The following methods are implemented by all subtypes of Bijector, this also includes bijectors such as Composed.

  • (b::Bijector)(x): implements the transform of the Bijector
  • inv(b::Bijector): returns the inverse of b, i.e. ib::Bijector s.t. (ib ∘ b)(x) ≈ x. In most cases this is Inverse{<:Bijector}.
  • logabsdetjac(b::Bijector, x): computes log(abs(det(jacobian(b, x)))).
  • forward(b::Bijector, x): returns named tuple (rv=b(x), logabsdetjac=logabsdetjac(b, x)) in the most efficient manner.
  • , composel, composer: convenient and type-safe constructors for Composed. composel(bs...) composes s.t. the resulting composition is evaluated left-to-right, while composer(bs...) is evaluated right-to-left. is right-to-left, as excepted from standard mathematical notation.
  • jacobian(b::Bijector, x) [OPTIONAL]: returns the jacobian of the transformation. In some cases the analytical jacobian has been implemented for efficiency.
  • dimension(b::Bijector): returns the dimensionality of b.
  • isclosedform(b::Bijector): returns true or false depending on whether or not b(x) has a closed-form implementation.

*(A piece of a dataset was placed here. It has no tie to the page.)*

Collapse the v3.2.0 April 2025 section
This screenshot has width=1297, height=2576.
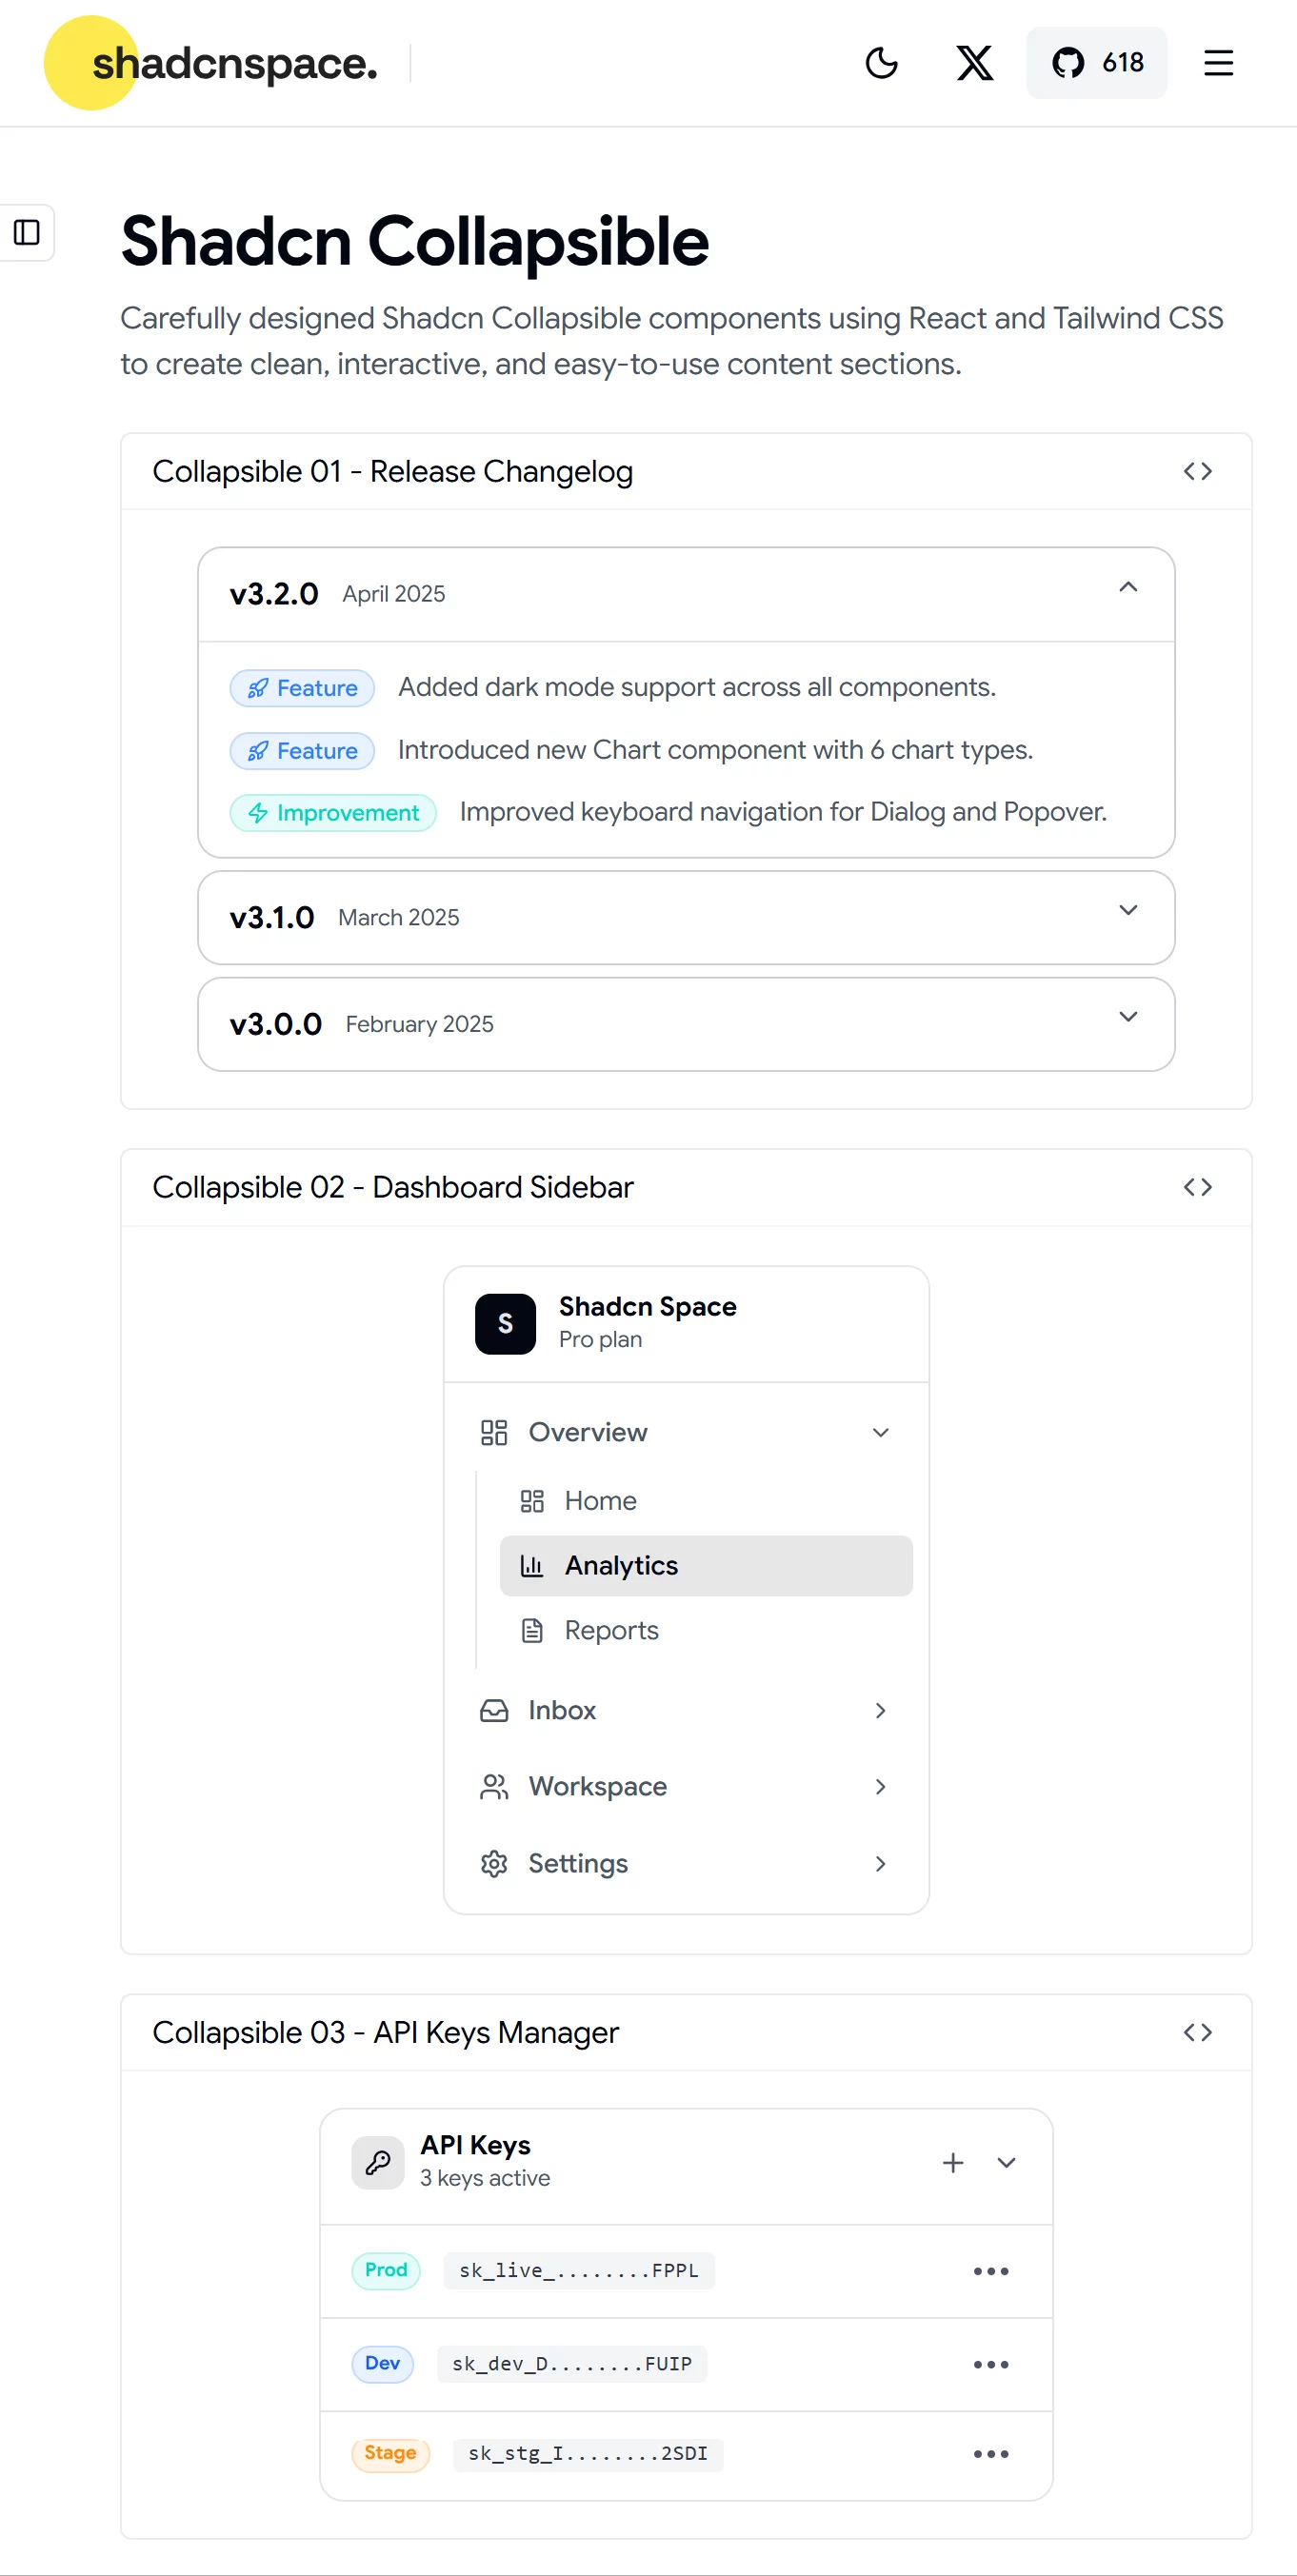point(686,594)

For TransformedDistribution, together with default implementations for Distribution, we have the following methods:

  • bijector(d::Distribution): returns the default constrained-to-unconstrained bijector for d
  • transformed(d::Distribution), transformed(d::Distribution, b::Bijector): constructs a TransformedDistribution from d and b.
  • logpdf_forward(d::Distribution, x), logpdf_forward(d::Distribution, x, logjac): computes the logpdf(td, td.transform(x)) using the forward pass, which is potentially faster depending on the transform at hand.
  • forward(d::Distribution): returns (x = rand(dist), y = b(x), logabsdetjac = logabsdetjac(b, x), logpdf = logpdf_forward(td, x)) where b = td.transform. This combines sampling from base distribution and transforming into one function. The intention is that this entire process should be performed in the most efficient manner, e.g. the logabsdetjac(b, x) call might instead be implemented as - logabsdetjac(inv(b), b(x)) depending on which is most efficient.

Bibliography

  1. Rezende, D. J., & Mohamed, S. (2015). Variational Inference With Normalizing Flows. arXiv:1505.05770.
  2. Kucukelbir, A., Tran, D., Ranganath, R., Gelman, A., & Blei, D. M. (2016). Automatic Differentiation Variational Inference. arXiv:1603.00788.